*TASK STATEMENT*.
Using the data below, please return every line exactly as given.

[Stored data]
---+---
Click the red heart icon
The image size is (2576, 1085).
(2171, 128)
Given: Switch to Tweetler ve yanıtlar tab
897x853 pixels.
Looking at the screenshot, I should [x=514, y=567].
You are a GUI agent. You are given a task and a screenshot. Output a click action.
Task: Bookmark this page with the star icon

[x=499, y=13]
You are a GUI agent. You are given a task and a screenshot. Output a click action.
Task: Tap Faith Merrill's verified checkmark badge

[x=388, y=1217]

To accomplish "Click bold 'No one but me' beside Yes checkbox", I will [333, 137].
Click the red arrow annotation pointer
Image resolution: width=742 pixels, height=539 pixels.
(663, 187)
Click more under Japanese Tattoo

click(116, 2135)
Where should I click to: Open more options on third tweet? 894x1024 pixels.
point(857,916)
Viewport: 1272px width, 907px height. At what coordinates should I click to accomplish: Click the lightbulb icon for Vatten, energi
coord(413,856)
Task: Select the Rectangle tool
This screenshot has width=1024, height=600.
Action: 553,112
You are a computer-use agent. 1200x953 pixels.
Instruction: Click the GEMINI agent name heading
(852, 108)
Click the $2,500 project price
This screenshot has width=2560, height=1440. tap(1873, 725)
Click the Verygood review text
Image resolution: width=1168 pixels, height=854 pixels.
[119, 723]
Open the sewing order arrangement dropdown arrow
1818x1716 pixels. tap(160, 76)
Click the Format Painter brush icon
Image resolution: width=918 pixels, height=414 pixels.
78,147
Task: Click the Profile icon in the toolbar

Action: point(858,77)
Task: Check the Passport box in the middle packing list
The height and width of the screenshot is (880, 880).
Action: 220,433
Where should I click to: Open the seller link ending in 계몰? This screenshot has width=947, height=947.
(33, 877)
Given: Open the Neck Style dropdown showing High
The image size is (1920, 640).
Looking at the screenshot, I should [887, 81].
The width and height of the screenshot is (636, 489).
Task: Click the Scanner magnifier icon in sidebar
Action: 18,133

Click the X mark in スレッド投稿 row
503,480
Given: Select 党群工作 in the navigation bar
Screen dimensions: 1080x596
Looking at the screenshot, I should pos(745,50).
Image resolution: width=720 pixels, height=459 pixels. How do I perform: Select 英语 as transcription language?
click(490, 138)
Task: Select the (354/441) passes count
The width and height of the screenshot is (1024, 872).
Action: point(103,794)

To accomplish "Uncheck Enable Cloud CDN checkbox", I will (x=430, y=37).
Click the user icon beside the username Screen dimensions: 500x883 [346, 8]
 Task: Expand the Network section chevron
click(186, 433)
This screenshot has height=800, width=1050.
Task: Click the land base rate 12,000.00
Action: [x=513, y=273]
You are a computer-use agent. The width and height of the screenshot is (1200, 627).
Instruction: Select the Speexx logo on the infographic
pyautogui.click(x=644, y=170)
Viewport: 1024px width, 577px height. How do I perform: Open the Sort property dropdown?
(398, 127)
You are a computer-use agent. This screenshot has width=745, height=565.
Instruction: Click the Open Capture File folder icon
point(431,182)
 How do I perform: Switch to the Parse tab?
---+---
*WRITTEN REPLY*.
Click the red heart icon
The image size is (2576, 1085).
(2171, 128)
Given: Switch to Tweetler ve yanıtlar tab
897x853 pixels.
Looking at the screenshot, I should [x=514, y=567].
You are a GUI agent. You are given a task and a screenshot. Output a click action.
Task: Bookmark this page with the star icon

[x=499, y=13]
You are a GUI agent. You are given a task and a screenshot. Output a click action.
Task: Tap Faith Merrill's verified checkmark badge

[x=388, y=1217]

To accomplish "Click bold 'No one but me' beside Yes checkbox", I will [333, 137].
Click the red arrow annotation pointer
Image resolution: width=742 pixels, height=539 pixels.
(663, 187)
Click more under Japanese Tattoo

click(116, 2135)
Where should I click to: Open more options on third tweet? 894x1024 pixels.
point(857,916)
Viewport: 1272px width, 907px height. At what coordinates should I click to accomplish: Click the lightbulb icon for Vatten, energi
coord(413,856)
Task: Select the Rectangle tool
This screenshot has width=1024, height=600.
Action: 553,112
You are a computer-use agent. 1200x953 pixels.
Instruction: Click the GEMINI agent name heading
(852, 108)
Click the $2,500 project price
This screenshot has width=2560, height=1440. tap(1873, 725)
Click the Verygood review text
Image resolution: width=1168 pixels, height=854 pixels.
[119, 723]
Open the sewing order arrangement dropdown arrow
1818x1716 pixels. tap(160, 76)
Click the Format Painter brush icon
Image resolution: width=918 pixels, height=414 pixels.
78,147
Task: Click the Profile icon in the toolbar

Action: point(858,77)
Task: Check the Passport box in the middle packing list
The height and width of the screenshot is (880, 880).
Action: 220,433
Where should I click to: Open the seller link ending in 계몰? This screenshot has width=947, height=947.
(33, 877)
Given: Open the Neck Style dropdown showing High
The image size is (1920, 640).
Looking at the screenshot, I should [887, 81].
The width and height of the screenshot is (636, 489).
Task: Click the Scanner magnifier icon in sidebar
Action: 18,133

Click the X mark in スレッド投稿 row
503,480
Given: Select 党群工作 in the navigation bar
Screen dimensions: 1080x596
Looking at the screenshot, I should pos(745,50).
Image resolution: width=720 pixels, height=459 pixels. How do I perform: Select 英语 as transcription language?
click(490, 138)
Task: Select the (354/441) passes count
The width and height of the screenshot is (1024, 872).
Action: point(103,794)

To accomplish "Uncheck Enable Cloud CDN checkbox", I will (x=430, y=37).
Click the user icon beside the username Screen dimensions: 500x883 [346, 8]
 Task: Expand the Network section chevron
click(186, 433)
This screenshot has height=800, width=1050.
Task: Click the land base rate 12,000.00
Action: [x=513, y=273]
You are a computer-use agent. The width and height of the screenshot is (1200, 627).
Instruction: Select the Speexx logo on the infographic
pyautogui.click(x=644, y=170)
Viewport: 1024px width, 577px height. How do I perform: Open the Sort property dropdown?
(398, 127)
You are a computer-use agent. This screenshot has width=745, height=565.
Instruction: Click the Open Capture File folder icon
point(431,182)
 How do I perform: Switch to the Parse tab?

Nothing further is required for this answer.